More than 70 shell casings were found outside the home, according to the source, who noted that likely doesn’t include the number of shots that were fired from inside. Three men were struck, including a member of the Body Snatchers who died. The gun battle, which was caught on police POD camera, only came to a halt when a police cruiser pulled up.

One of the Chargers was later found torched, while the other was recovered after the driver crashed during a chase with Oak Park police, the source and the report noted. The Jack Boys, meanwhile, refused to leave the home on Mason, causing a standoff that required a SWAT team to respond.

Lightfoot, a former federal prosecutor, warned that a lack of consequences could send a dangerous message as the city grapples with a continued surge in violent crime.

“If they do not feel like the criminal justice system is going to hold them accountable, we’re going to see a level of brazenness that will send this city into chaos,” she said of those stoking the violence. “And we cannot let that happen.”

Ald. Chris Taliaferro, who represents the 29th Ward where the shooting erupted, demanded answers about the investigation during a budget hearing with top police officials earlier Monday.

“The state’s attorney’s office failed to charge any of them and they were all released without charges,” said Taliaferro, who chairs the Public Safety Committee and signed onto the letter to Foxx. “I find that very horrific when we are in the midst of trying to reduce violence in the city to make these neighborhoods safer for our residents.”

He added: “Those folks are back on the streets. And I can almost guarantee you they’ll be shooting up again this weekend.”
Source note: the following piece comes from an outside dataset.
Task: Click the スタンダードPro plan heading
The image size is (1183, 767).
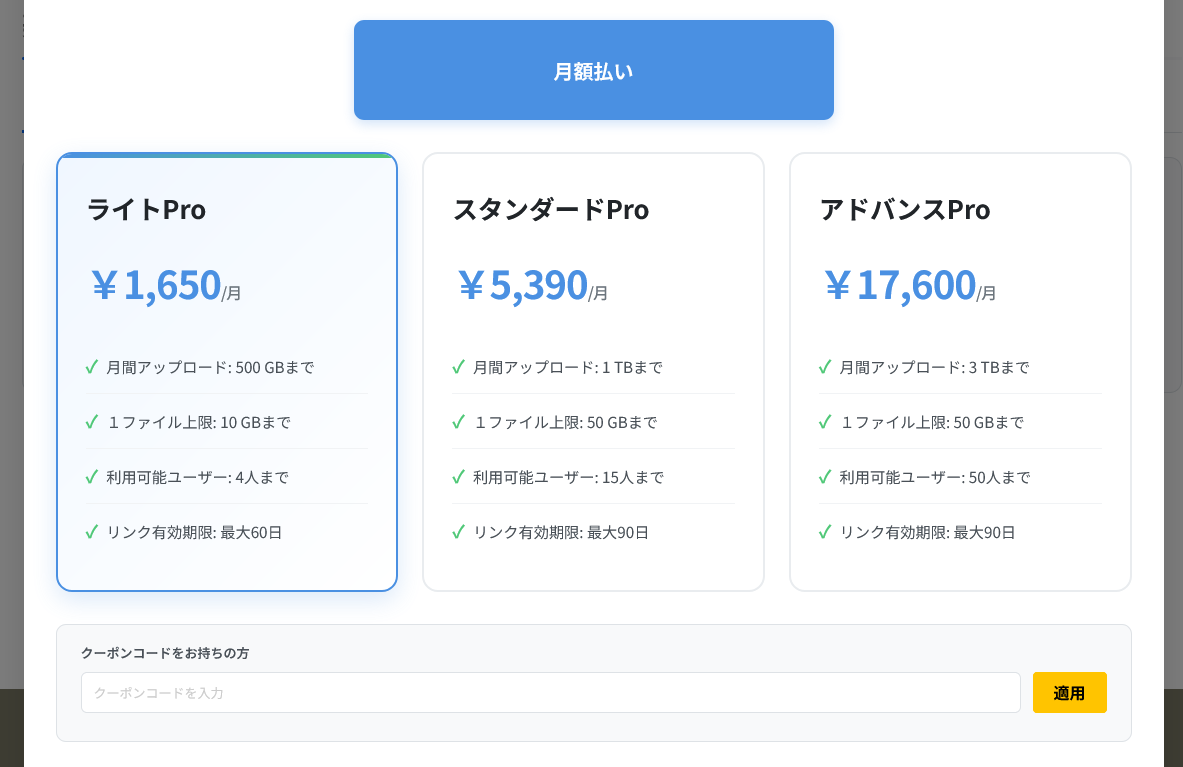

Supt. David Brown agreed that the shootout was between “mutual combatants,” saying it wasn’t immediately clear who fired first and who may have been acting in self-defense. But in cases involving mutual combat, Brown said police seek charges against everyone involved and look to “have the jury sort it out.”

Chief of Detectives Brendan Deenihan later acknowledged there were some issues building cases against the suspects and said the police video footage doesn’t clearly show who was shooting into the home. None of the arrestees cooperated with investigators.

Still, in cases like these, if CPD cannot secure a murder charge, they often seek “some sort of possession of gun charge or some sort of discharge of a firearm” charge, Deenihan said.

Cristina Villareal, a spokeswoman for the Cook County state’s attorney’s office, didn’t immediately respond to questions Monday. In a statement Sunday, Villareal said prosecutors had “determined that the evidence was insufficient to meet our burden of proof to approve felony charges” — a decision she claimed police officials agreed with.

In the letter to Foxx, Lightfoot and the City Council members said that simply wasn’t true as they voiced their opposition to the state’s attorney’s office’s decision.

The leaders specifically asked Foxx to reconsider felony charges, such as attempted murder, against two individuals who helped spark the shootout, apparently referencing the Body Snatchers who were taken into custody. But they also urged her to continue scrutinizing the other men who were arrested after the SWAT situation at the home.

“Giving these kinds of violent offenders a pass when their crime is fully captured on video and with police on the scene is simply unacceptable,” they wrote. “What can we tell the residents of this community about the legitimacy of the criminal justice system?”